The board appointed Ian Tyler as interim president; He said BP’s leadership still “has a deep belief in the strategic direction we have set” and that he has been “very impressed with Meg O’Neill since she took over as CEO.”
Renewed leadership uncertainty could revive questions about whether BP could become a takeover target. A long period of speculation last year eventually led rival Shell to announce that it had no intention of bidding. Shell later agreed to buy Canadian oil and gas producer ARC Resources Ltd. for $13.6 billion.
Manifold’s short tenure as chairman has been marked by some controversy – the company faced a shareholder backlash after refusing to put an activist group’s resolution to a vote at its annual general meeting last month.
Two resolutions proposed by the administration, allowing fully virtual annual meetings and rescinding previously approved climate-related disclosure obligations, were rejected. Manifold received a lower-than-usual share of the votes confirming his re-election to the board.
However, before news of Manifold’s departure, investors had welcomed many of the changes he had initiated. BP’s shares had outperformed some of its rivals as it moved to shore up its balance sheet, but its decision to suspend share buybacks in February left the company alone among the top five oil giants without a share buyback programme.

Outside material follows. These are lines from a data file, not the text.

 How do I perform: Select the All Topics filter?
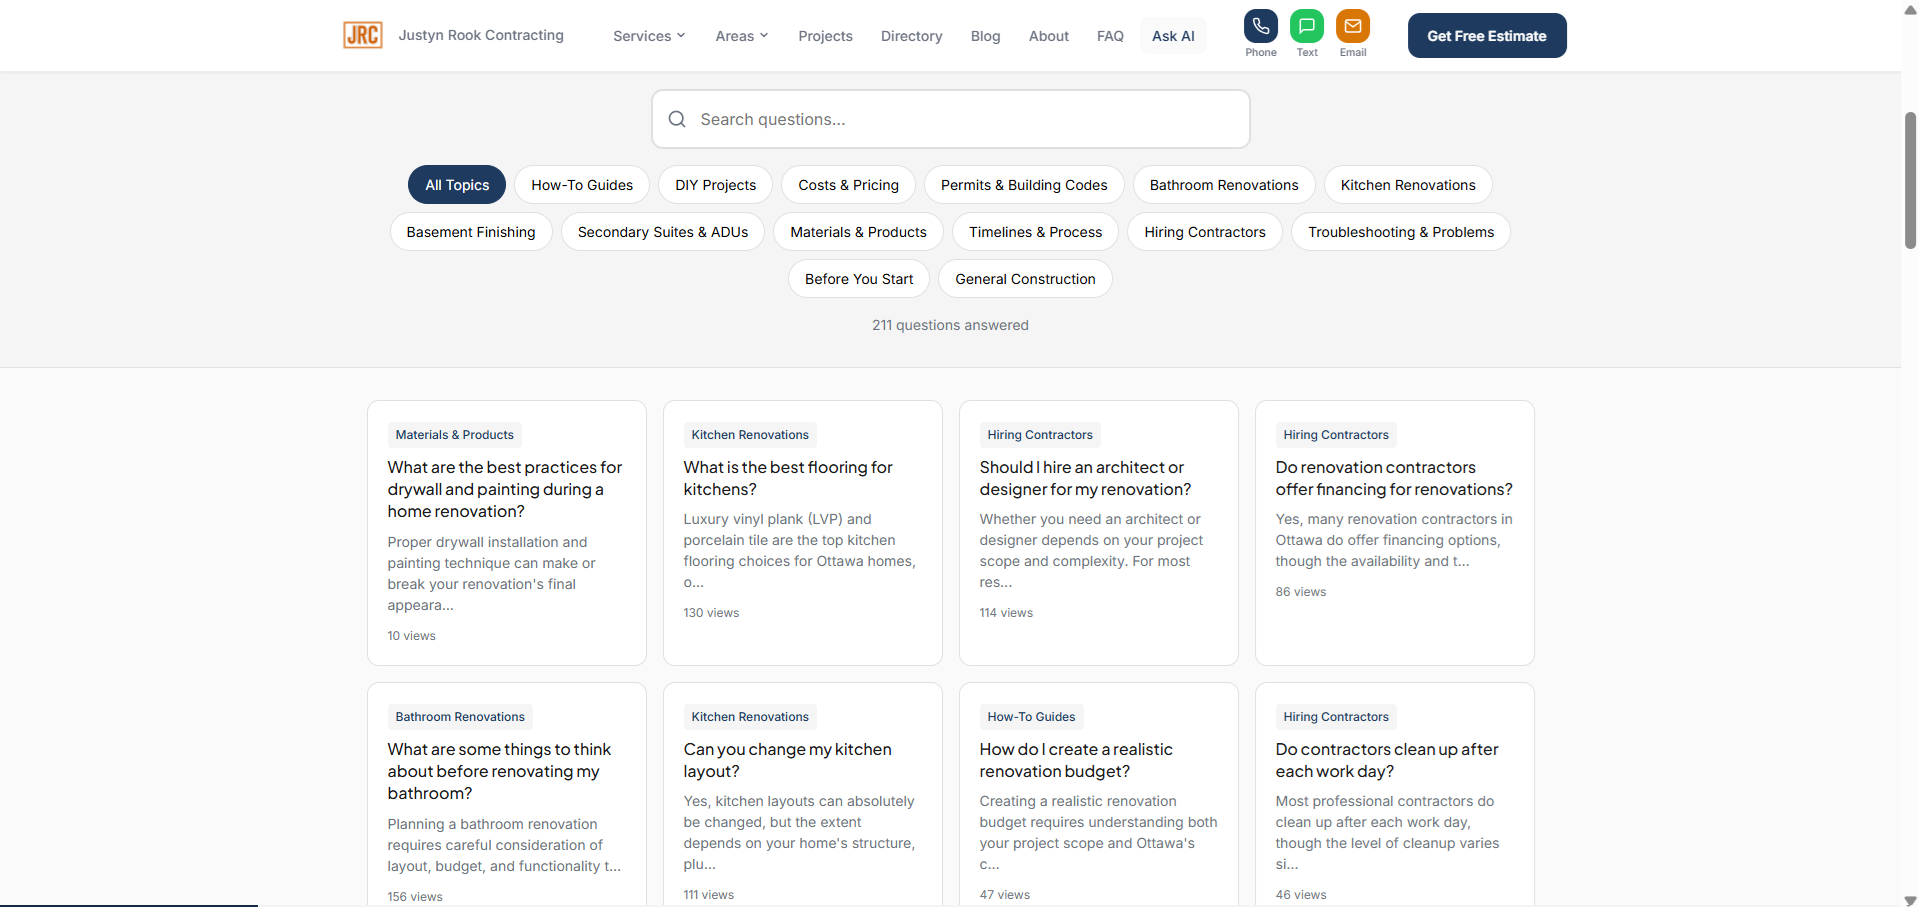tap(457, 185)
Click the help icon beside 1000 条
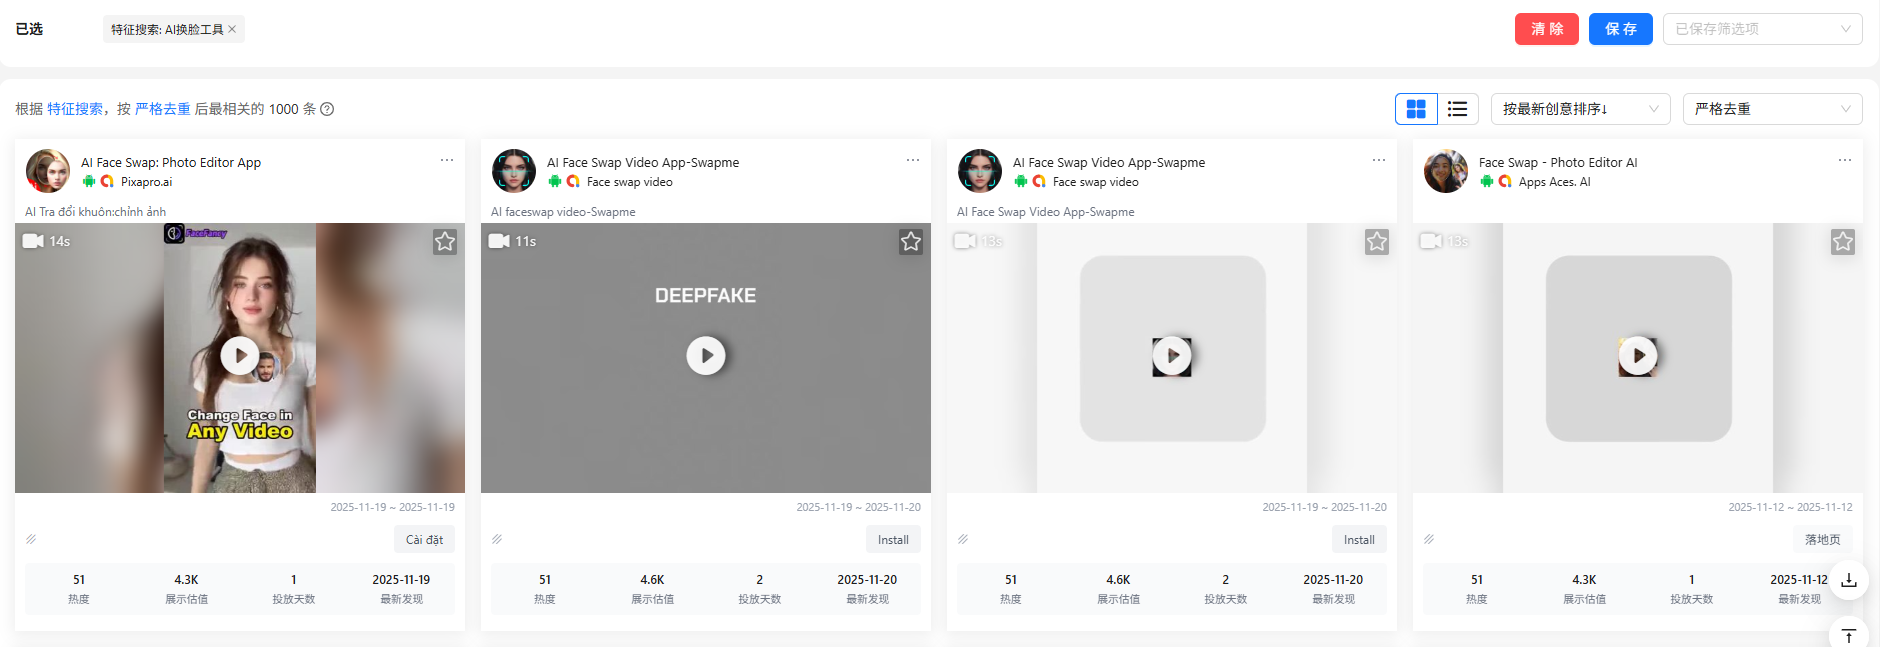 pyautogui.click(x=327, y=109)
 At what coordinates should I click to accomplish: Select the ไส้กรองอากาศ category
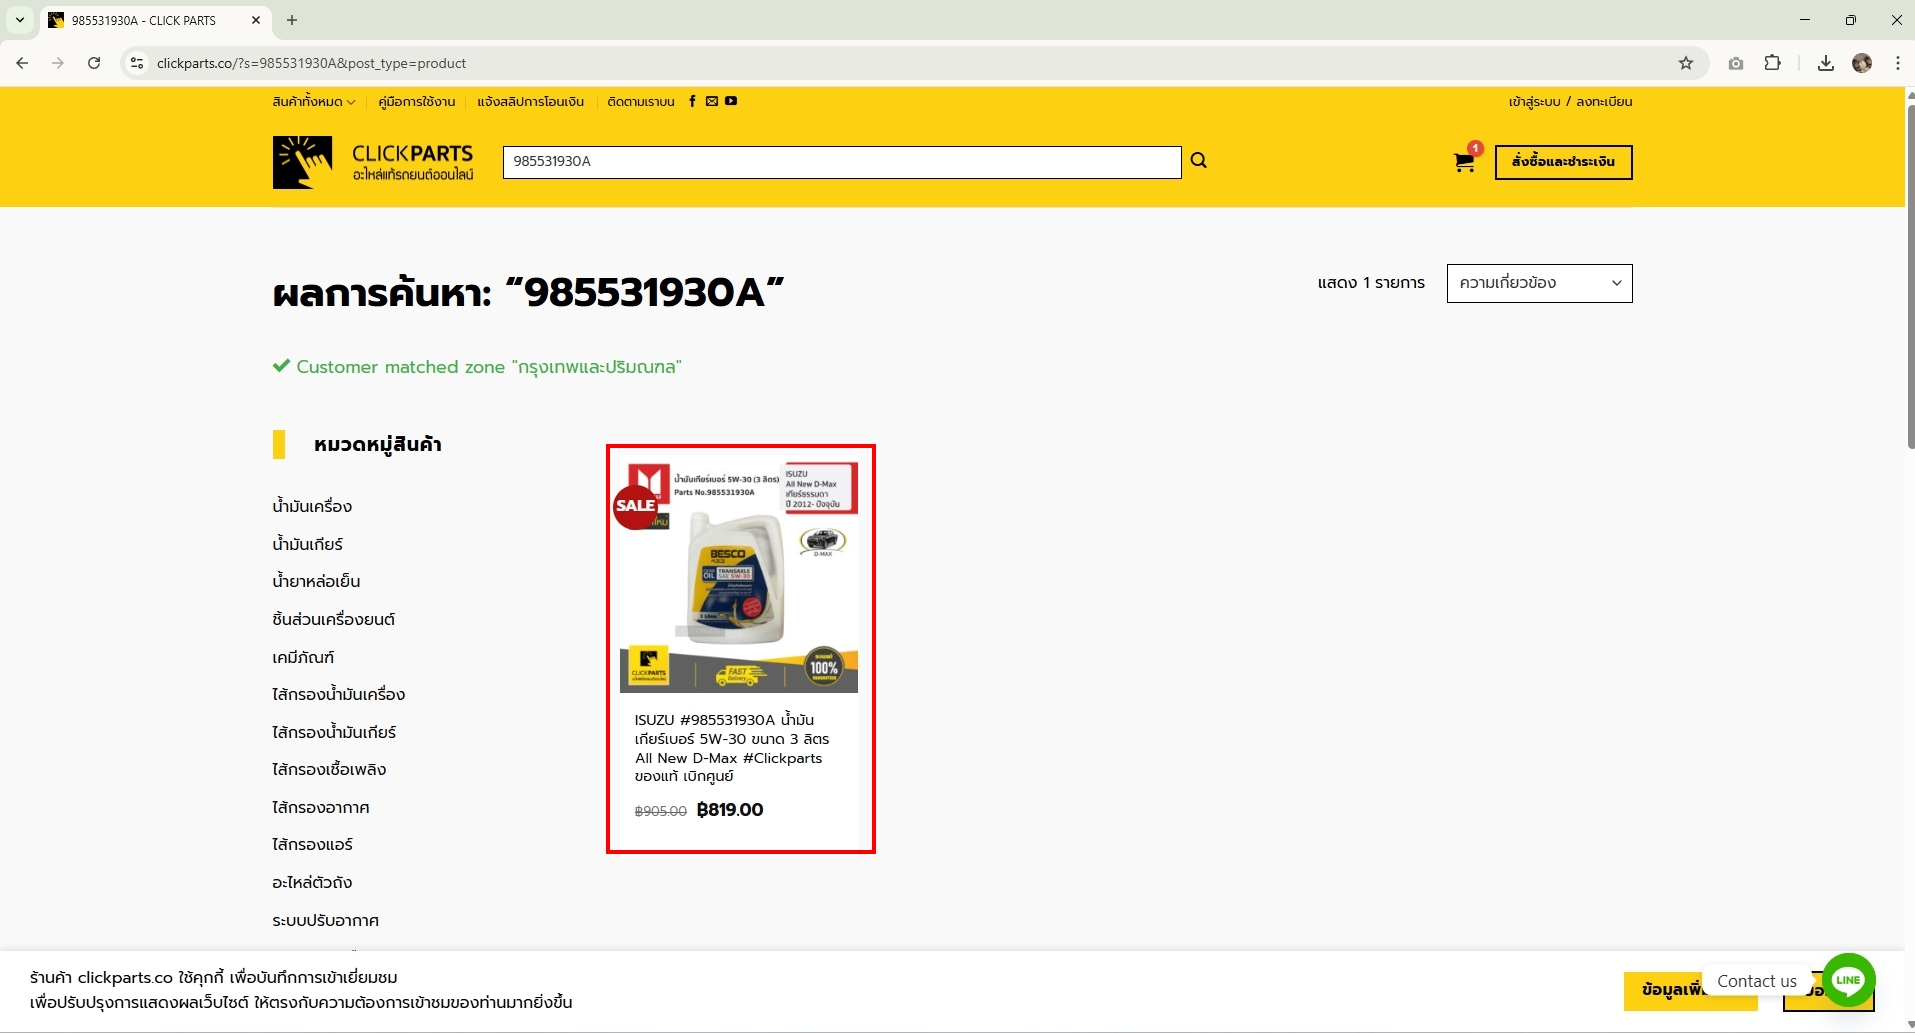321,807
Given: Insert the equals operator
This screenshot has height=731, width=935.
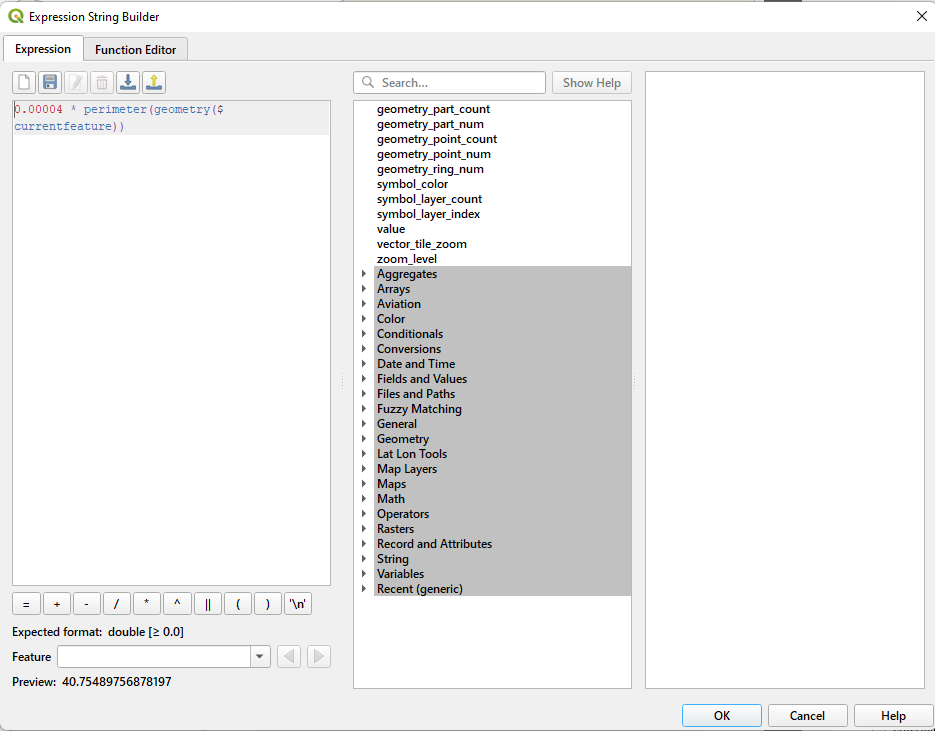Looking at the screenshot, I should click(26, 603).
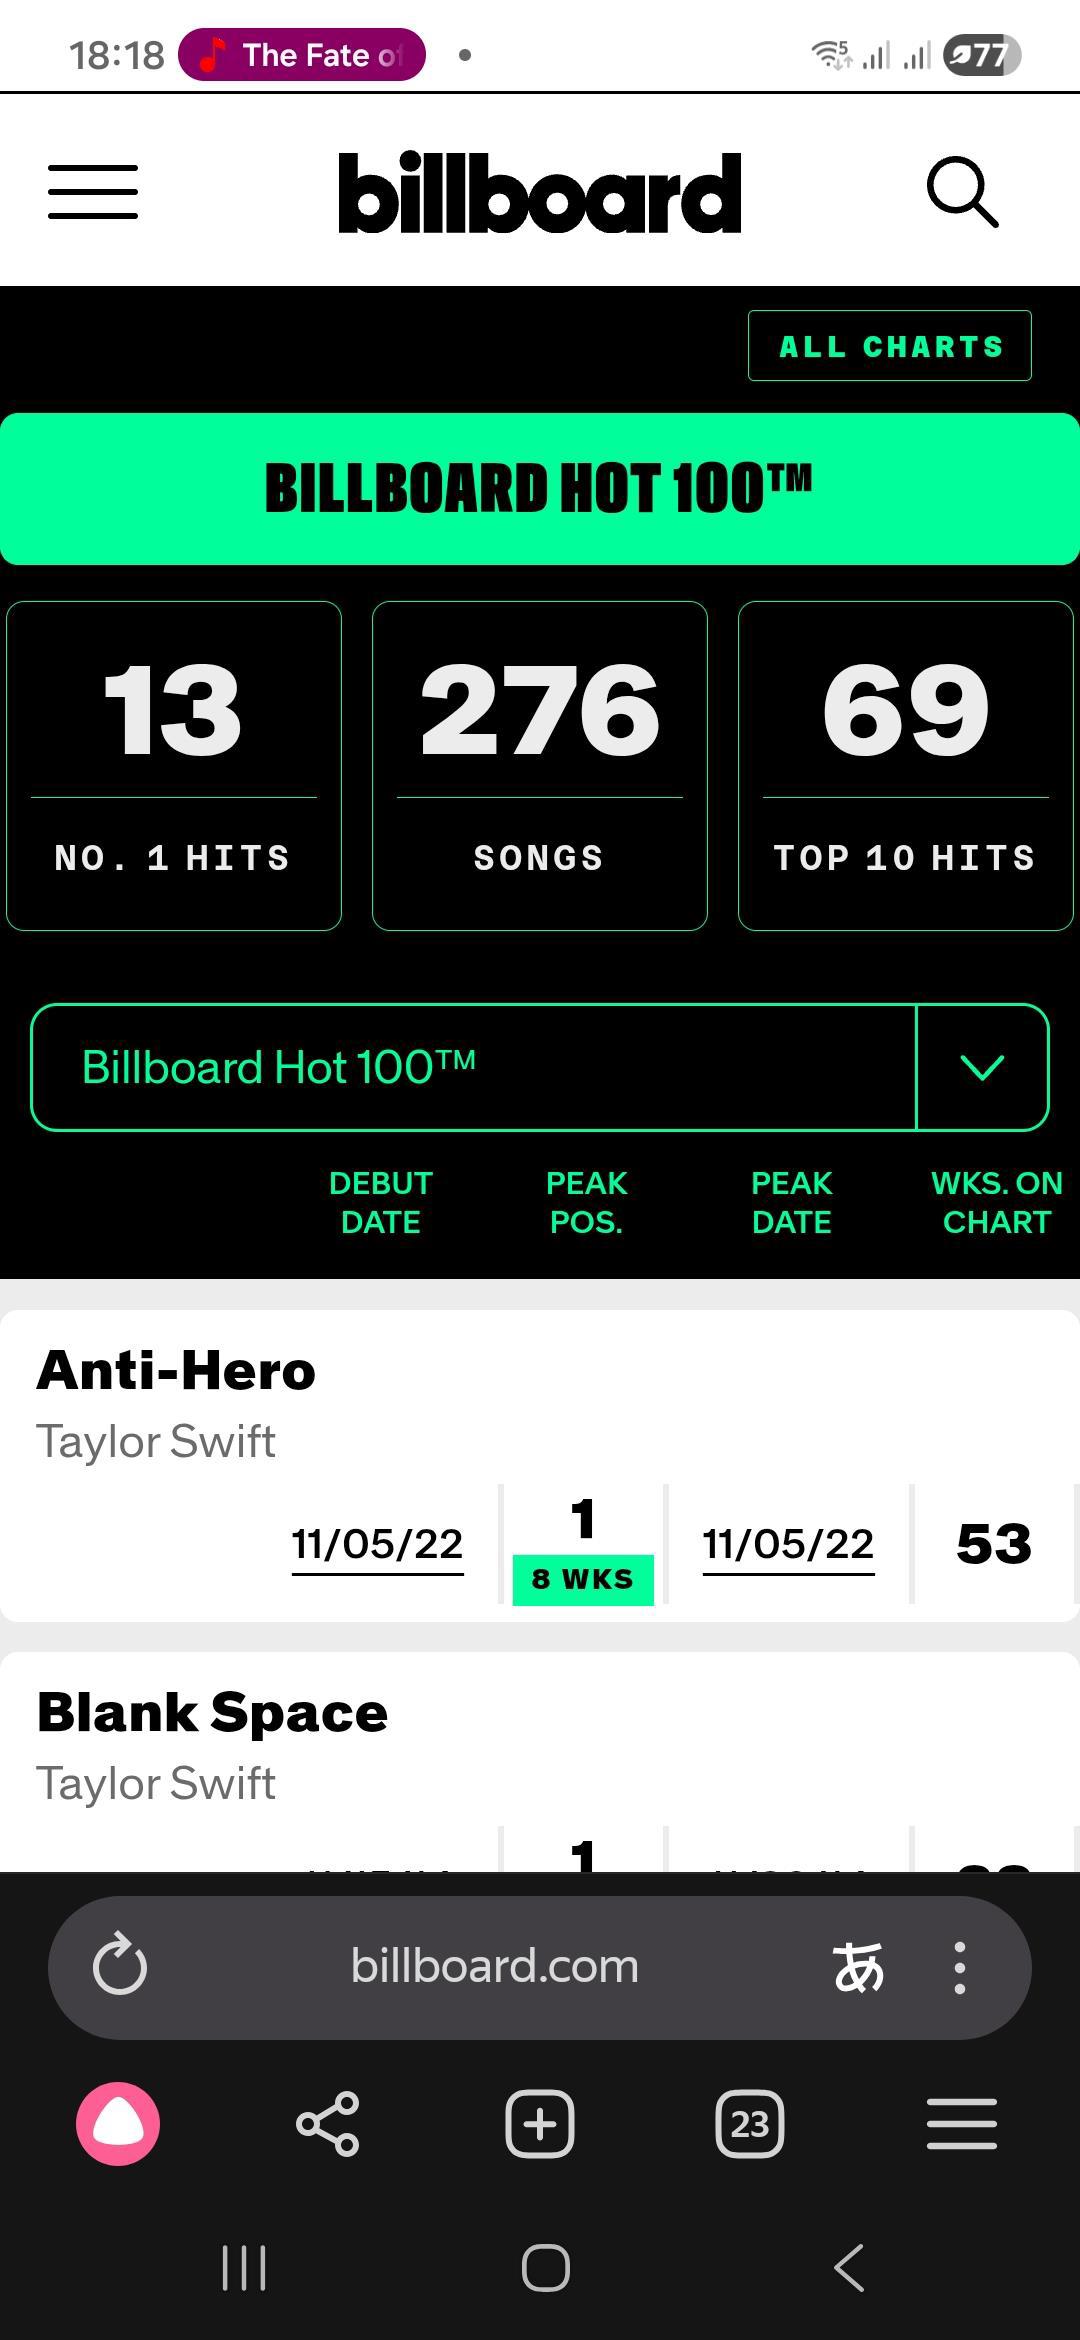
Task: Share the page via share icon
Action: [x=328, y=2124]
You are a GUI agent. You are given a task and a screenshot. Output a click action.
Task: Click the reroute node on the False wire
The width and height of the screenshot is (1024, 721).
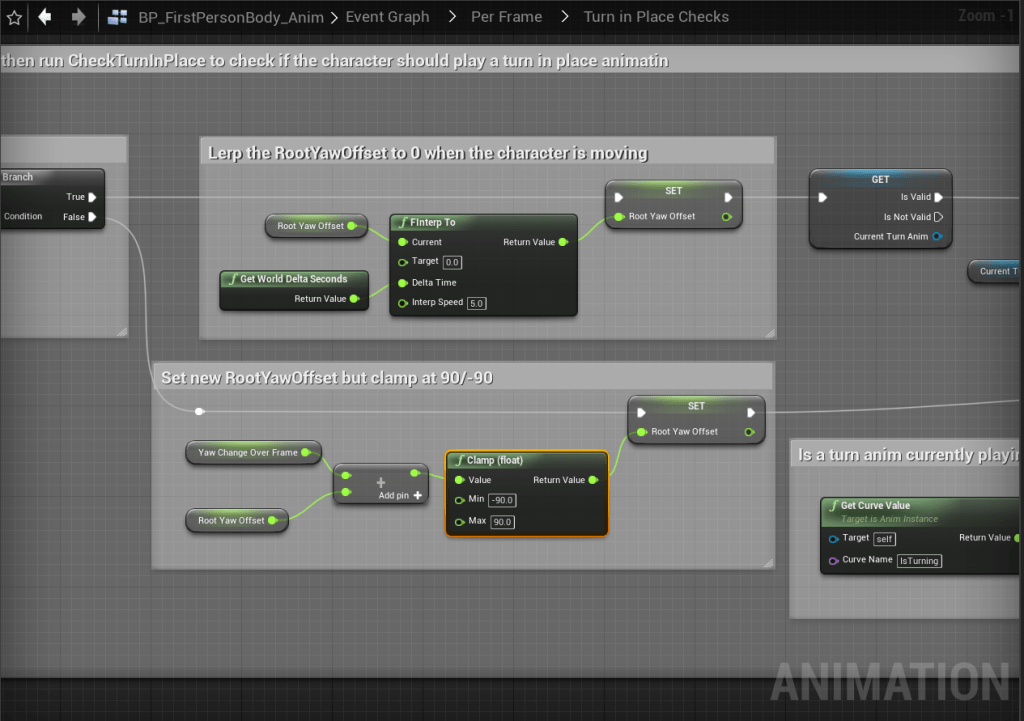click(200, 411)
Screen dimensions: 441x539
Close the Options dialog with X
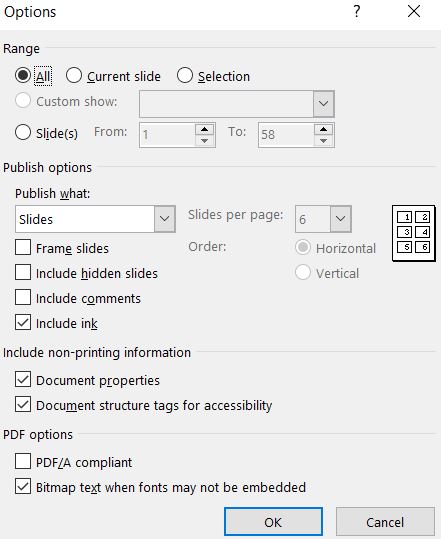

“With the resurgence of share prices so far this year, BP should reap the benefits of a strategic reset,” said Lindsey Stewart, director of institutional investor content at Morningstar.
“Instead, the company has named its third CEO and now its third president in less than three years. It is clear that taking control of corporate governance and strategy at the company should be the priority of the interim president and his eventual successor.”